Member of the Minnesota House of Representatives from the 54A district
- In office January 5, 2021 – January 2, 2023
- Preceded by: Anne Claflin
- In office January 3, 2017 – January 7, 2019
- Preceded by: Dan Schoen
- Succeeded by: Anne Claflin

Personal details
- Born: November 13, 1970 (age 55)
- Party: Republican Party of Minnesota
- Children: 2
- Alma mater: Saint Paul College Hamline University
- Occupation: small business owner

= Keith Franke (politician) =

American politician

Keith Franke (born November 13, 1970) is an American politician and former member of the Minnesota House of Representatives. A member of the Republican Party of Minnesota, he represented District 54A in the southeastern Twin Cities metropolitan area.

https://www.namehim.io/

==Early life, education, and career==
Franke was born on November 13, 1970. He attended Saint Paul College, graduating with a certificate in restaurant and bar management, and Hamline University, graduating with a certificate in economic development.

Franke was mayor of St. Paul Park, Minnesota from 2012 to 2016. He was a member of the South Washington County Cable Commission, the Red Rock Corridor Commission, and chaired the St.

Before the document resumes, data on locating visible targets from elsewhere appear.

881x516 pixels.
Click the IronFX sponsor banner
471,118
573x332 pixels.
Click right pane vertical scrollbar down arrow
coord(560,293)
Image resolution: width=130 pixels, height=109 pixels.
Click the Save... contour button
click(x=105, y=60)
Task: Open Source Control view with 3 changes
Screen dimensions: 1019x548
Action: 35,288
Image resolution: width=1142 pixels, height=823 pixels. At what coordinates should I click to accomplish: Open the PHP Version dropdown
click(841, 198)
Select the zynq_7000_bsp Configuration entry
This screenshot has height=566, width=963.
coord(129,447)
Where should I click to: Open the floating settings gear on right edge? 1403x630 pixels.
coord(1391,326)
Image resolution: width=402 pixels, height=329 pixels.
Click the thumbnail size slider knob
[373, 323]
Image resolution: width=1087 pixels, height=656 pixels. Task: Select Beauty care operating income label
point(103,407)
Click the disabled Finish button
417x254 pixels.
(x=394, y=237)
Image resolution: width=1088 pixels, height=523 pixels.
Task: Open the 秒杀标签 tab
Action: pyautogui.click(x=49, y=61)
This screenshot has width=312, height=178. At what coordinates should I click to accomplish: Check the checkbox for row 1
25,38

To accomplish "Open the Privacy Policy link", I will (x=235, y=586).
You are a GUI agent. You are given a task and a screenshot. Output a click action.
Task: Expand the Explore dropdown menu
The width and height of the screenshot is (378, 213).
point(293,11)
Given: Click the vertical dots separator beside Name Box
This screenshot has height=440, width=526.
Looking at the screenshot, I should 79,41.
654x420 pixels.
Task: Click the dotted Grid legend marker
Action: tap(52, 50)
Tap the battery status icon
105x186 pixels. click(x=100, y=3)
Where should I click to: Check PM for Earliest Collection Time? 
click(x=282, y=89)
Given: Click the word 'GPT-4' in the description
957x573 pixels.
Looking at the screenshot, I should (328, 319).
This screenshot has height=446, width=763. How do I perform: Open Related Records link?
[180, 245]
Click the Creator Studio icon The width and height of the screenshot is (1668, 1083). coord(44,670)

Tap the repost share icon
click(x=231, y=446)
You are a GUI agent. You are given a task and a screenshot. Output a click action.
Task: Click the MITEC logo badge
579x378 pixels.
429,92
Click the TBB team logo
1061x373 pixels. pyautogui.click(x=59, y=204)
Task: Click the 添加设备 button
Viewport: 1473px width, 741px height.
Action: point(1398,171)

Paul Park Economic Development Authority.

Franke owns Park Cafe and Franke's Corner Bar in St. Paul Park.

==Minnesota House of Representatives==
Franke was first elected to the Minnesota House of Representatives in 2016. He lost his bid for reelection in 2018 to DFL challenger Anne Claflin, however, Franke won a rematch in 2020. He then decided to leave the House in 2022, running unsuccessfully for Washington County Commissioner.

==Personal life==
Franke resides in St. Paul Park, Minnesota. He has two daughters.

Franke is a recovering substance addict and has been sober since 1998.